### [GIVEN TASK 1]
In the gender data processing page, restate the block that begins "# load and activate packages" as a short list.
### [GIVEN TASK 2]
Carry on the R code for gender data processing, picking up right after its last line.

### [PASSAGE GIVEN]
>> begin
Data Processing Gender

Published

October 21, 2025

Getting Started

# clear the global environment
rm(list = ls())
gc()
          used (Mb) gc trigger (Mb) limit (Mb) max used (Mb)
Ncells  605304 32.4    1371547 73.3         NA   715785 38.3
Vcells 1118046  8.6    8388608 64.0      16384  2012131 15.4
# load custom functions
source("src/utils/custom_functions.r")

# load and activate packages
fpackage.check(c(
  'tidyverse', 'readxl',  'stringr', 
  'lubridate', 'httr2', 'rvest', 'xml2',
  "purrr", "genderizeR", "dotenv"
))

Functions

Call Meertens Voornamen Databank

is_ok = function(resp) resp_status(resp) >= 200 && resp_status(resp) < 300

request_gender = function(
    first_name,
    base = "https://nvb.meertens.knaw.nl/naam/is/",
    pause = 0.5
  ){
  # configure url for scraping
  url  = paste0(base, URLencode(tolower(first_name), reserved = TRUE))
>> end
### [DATA SHOWN]
>> begin
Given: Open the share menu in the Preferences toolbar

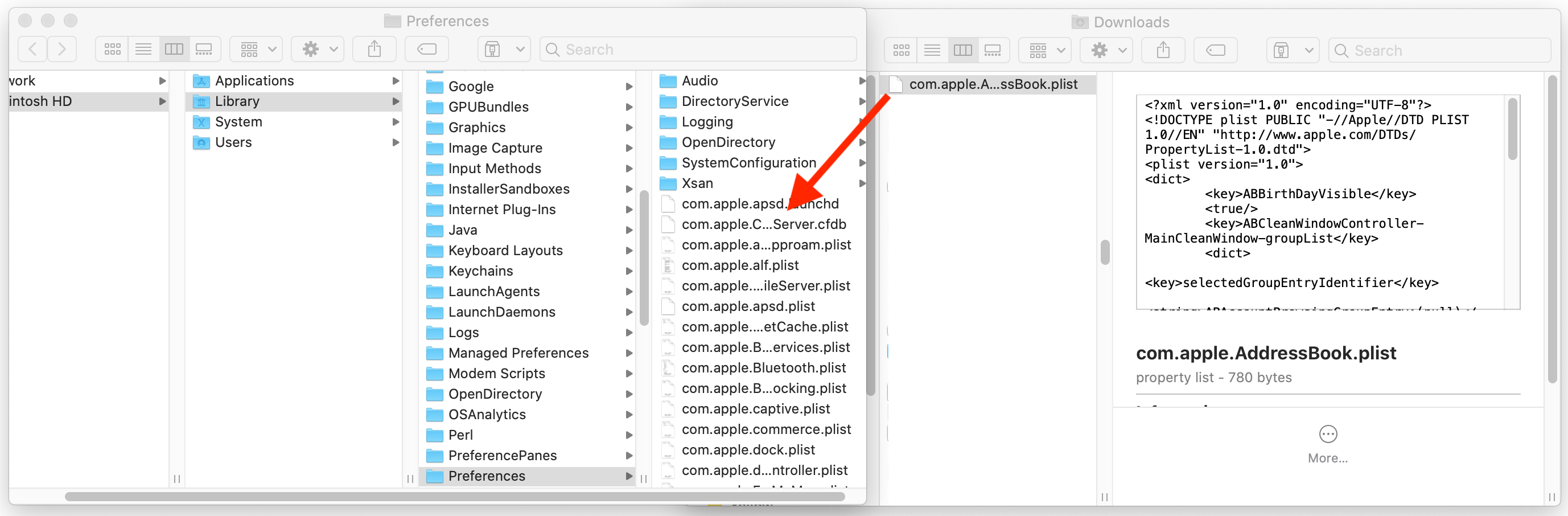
>> end
### [EXERCISE ANSWER 1]
Packages loaded and activated with fpackage.check:
- tidyverse
- readxl
- stringr
- lubridate
- httr2
- rvest
- xml2
- purrr
- genderizeR
- dotenv

### [EXERCISE ANSWER 2]
  # configure user agent
  ua = paste(
    "Mozilla/5.0 (Macintosh; Intel Mac OS X 15_5)",
    "AppleWebKit/537.36 (KHTML, like Gecko)",
    "Chrome/129.0.0.0 Safari/537.36"
  )

  req = request(url) |>
    req_user_agent(ua) |>
    req_timeout(30) |>
    req_headers(
      "Accept" = "text/html,application/xhtml+xml,application/xml;q=0.9,*/*;q=0.8",
      "Accept-Language" = "nl,en;q=0.8"
    ) |>
    # Retry on 429/5xx, and *also* on network hiccups:
    req_retry(
      max_tries = 4,
      backoff = ~ runif(1, 0.5, 1.2) * (2 ^ (.x - 1)),  # jittered exponential
      is_transient = function(resp) {
        code <- resp_status(resp)
        isTRUE(code == 429L || (code >= 500L & code < 600L))
      }
    )

  # polite pause + jitter
  if (pause > 0) Sys.sleep(pause + runif(1, 0, 0.4))

  # CRITICAL: don't throw on transport errors
  resp <- tryCatch(
    req_perform(req),
    error = function(e) {
      attr(e, "nvb_url") <- url
      e
    }
  )

  # Return a uniform list the caller can inspect
  if (inherits(resp, "error")) {
    return(list(ok = FALSE, status = NA_integer_, url = url, resp = NULL, error = resp))
  }

  list(ok = is_ok(resp), status = resp_status(resp), url = url, resp = resp, error = NULL)
}

Extract Gender Information

extract_gender_information = function(
    resp,
    first_name
  ){
  # extract all the tables on the page
  html = read_html(resp_body_string(resp))
  tables = html_table(html, header=TRUE)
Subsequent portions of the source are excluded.